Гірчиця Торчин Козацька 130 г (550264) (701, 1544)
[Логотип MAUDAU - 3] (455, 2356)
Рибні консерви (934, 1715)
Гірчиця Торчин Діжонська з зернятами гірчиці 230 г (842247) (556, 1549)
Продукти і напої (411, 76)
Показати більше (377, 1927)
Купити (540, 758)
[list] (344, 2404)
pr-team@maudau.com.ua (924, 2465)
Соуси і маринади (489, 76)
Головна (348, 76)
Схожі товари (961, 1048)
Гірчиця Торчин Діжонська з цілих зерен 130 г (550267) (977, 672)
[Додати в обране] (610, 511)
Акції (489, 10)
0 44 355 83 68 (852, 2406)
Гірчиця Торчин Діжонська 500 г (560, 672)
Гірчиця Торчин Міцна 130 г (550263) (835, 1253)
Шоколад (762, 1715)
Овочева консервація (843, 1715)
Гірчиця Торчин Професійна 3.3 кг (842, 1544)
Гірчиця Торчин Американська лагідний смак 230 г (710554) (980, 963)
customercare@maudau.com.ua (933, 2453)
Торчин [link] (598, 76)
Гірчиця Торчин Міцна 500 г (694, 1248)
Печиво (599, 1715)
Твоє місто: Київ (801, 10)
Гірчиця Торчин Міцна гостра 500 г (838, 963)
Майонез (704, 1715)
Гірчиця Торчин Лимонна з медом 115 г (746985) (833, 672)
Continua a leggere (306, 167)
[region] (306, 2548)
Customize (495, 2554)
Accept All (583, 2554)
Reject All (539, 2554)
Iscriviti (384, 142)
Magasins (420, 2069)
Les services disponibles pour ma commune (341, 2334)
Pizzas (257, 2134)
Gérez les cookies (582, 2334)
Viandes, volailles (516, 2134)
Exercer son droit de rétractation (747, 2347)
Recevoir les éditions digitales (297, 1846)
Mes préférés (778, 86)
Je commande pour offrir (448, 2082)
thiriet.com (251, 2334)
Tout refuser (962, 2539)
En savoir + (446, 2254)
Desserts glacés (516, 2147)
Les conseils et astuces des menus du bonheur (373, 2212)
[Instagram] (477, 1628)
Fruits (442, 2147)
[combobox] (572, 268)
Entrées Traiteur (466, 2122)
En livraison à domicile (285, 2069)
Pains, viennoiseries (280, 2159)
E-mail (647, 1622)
....................
▸ Exercise
The records above must be repeated exactly, in their entirety.

▸ Solution to the problem
Гірчиця Торчин Козацька 130 г (550264) (701, 1544)
[Логотип MAUDAU - 3] (455, 2356)
Рибні консерви (934, 1715)
Гірчиця Торчин Діжонська з зернятами гірчиці 230 г (842247) (556, 1549)
Продукти і напої (411, 76)
Показати більше (377, 1927)
Купити (540, 758)
[list] (344, 2404)
pr-team@maudau.com.ua (924, 2465)
Соуси і маринади (489, 76)
Головна (348, 76)
Схожі товари (961, 1048)
Гірчиця Торчин Діжонська з цілих зерен 130 г (550267) (977, 672)
[Додати в обране] (610, 511)
Акції (489, 10)
0 44 355 83 68 (852, 2406)
Гірчиця Торчин Діжонська 500 г (560, 672)
Гірчиця Торчин Міцна 130 г (550263) (835, 1253)
Шоколад (762, 1715)
Овочева консервація (843, 1715)
Гірчиця Торчин Професійна 3.3 кг (842, 1544)
Гірчиця Торчин Американська лагідний смак 230 г (710554) (980, 963)
customercare@maudau.com.ua (933, 2453)
Торчин [link] (598, 76)
Гірчиця Торчин Міцна 500 г (694, 1248)
Печиво (599, 1715)
Твоє місто: Київ (801, 10)
Гірчиця Торчин Міцна гостра 500 г (838, 963)
Майонез (704, 1715)
Гірчиця Торчин Лимонна з медом 115 г (746985) (833, 672)
Continua a leggere (306, 167)
[region] (306, 2548)
Customize (495, 2554)
Accept All (583, 2554)
Reject All (539, 2554)
Iscriviti (384, 142)
Magasins (420, 2069)
Les services disponibles pour ma commune (341, 2334)
Pizzas (257, 2134)
Gérez les cookies (582, 2334)
Viandes, volailles (516, 2134)
Exercer son droit de rétractation (747, 2347)
Recevoir les éditions digitales (297, 1846)
Mes préférés (778, 86)
Je commande pour offrir (448, 2082)
thiriet.com (251, 2334)
Tout refuser (962, 2539)
En savoir + (446, 2254)
Desserts glacés (516, 2147)
Les conseils et astuces des menus du bonheur (373, 2212)
[Instagram] (477, 1628)
Fruits (442, 2147)
[combobox] (572, 268)
Entrées Traiteur (466, 2122)
En livraison à domicile (285, 2069)
Pains, viennoiseries (280, 2159)
E-mail (647, 1622)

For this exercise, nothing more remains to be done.